I wrote a program that copys a directory from on PC into all other PCs in this LAN. Since the files are huge, I wrote it with a different thread. This is the most crucial part of the program (copy to one PC only):

private void StartCommand(string cmd, string cmdArgs = "")
{
output.Clear();
error.Clear();

using (var p = new Process())
{

p.StartInfo.FileName = "cmd.exe";

p.StartInfo.Arguments = @"/c xcopy D:\SourceDir \\pc-name\D$\DestName /k/r/e/i/s/c/h/f/o/x/y";

p.StartInfo.RedirectStandardError = true;
// P.StartInfo.RedirectStandardInput = true;
p.StartInfo.RedirectStandardOutput = true;
p.StartInfo.CreateNoWindow = true;
p.StartInfo.UseShellExecute = false;

using (AutoResetEvent outputWaitHandle = new AutoResetEvent(false))
using (AutoResetEvent errorWaitHandle = new AutoResetEvent(false))
{
p.ErrorDataReceived += (sender, e) =>
{
if (e.Data == null)
{
errorWaitHandle.Set();
}
else
{
error.AppendLine(e.Data);
// UpdateRtbMethod(Color.Red, e.Data);
}
};

p.OutputDataReceived += (sender, e) =>
{
if (e.Data == null)
{
outputWaitHandle.Set();
}
else
{
output.AppendLine(e.Data);
// UpdateRtbMethod(Color.Green, e.Data);
}
};


p.Start();

p.BeginErrorReadLine();
p.BeginOutputReadLine();

int timeout = 1000000;

if ((p.WaitForExit(timeout)) && (outputWaitHandle.WaitOne(/*timeout*/)) && errorWaitHandle.WaitOne(/*timeout*/))
{
// Process completed.

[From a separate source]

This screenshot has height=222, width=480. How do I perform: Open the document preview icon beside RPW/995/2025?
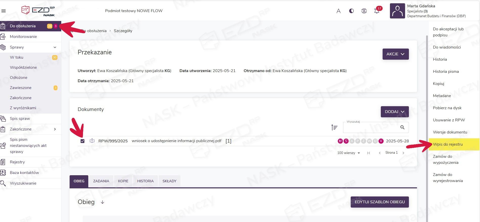(92, 141)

Check process.ExitCode here.
if (output.Length > 0)
OnCommandFinished(true, output.ToString());
else if (error.Length > 0)
{
OnCommandFinished(false, error.ToString());
}
else
{
OnCommandFinished(false, "Unspecified error");
}
}
else
{
// Timed out.
OnCommandFinished(false, "The Command process timed out");
}

....

Unfortunately, I never got this to work. Also, I don't even get an error message since the Data part in the DataErrorReceived event is always null. Of couse, it works if I execute the xcopy command in a console. I guess it is because of some text formatting/escaping in the Arguments property. I have actually tried to integrate the xcopy command and the options in a batch file, calling the batch file from the above code, but all get's worse: I don't get any message anymore. It took me days to write this program, but then I tried it with Python where I used subprocess:

...

#
DestLanPaths = [r'\\' + x + r'\d$\DestDir' for x in AllTargetComputerNames]

# print(SourceLanPath)

# print(DestLanPaths)

for destLanPath in DestLanPaths :
subprocess.call(['xcopy', SourceLanPath, destLanPath, args])

And the Python program worked more or less at once! I guess that the Python subprocess.call method handles the different arguments of xcopy much better than the C# version. Any ideas why the c# version doesn't work? Did I do something wrong in the C# code?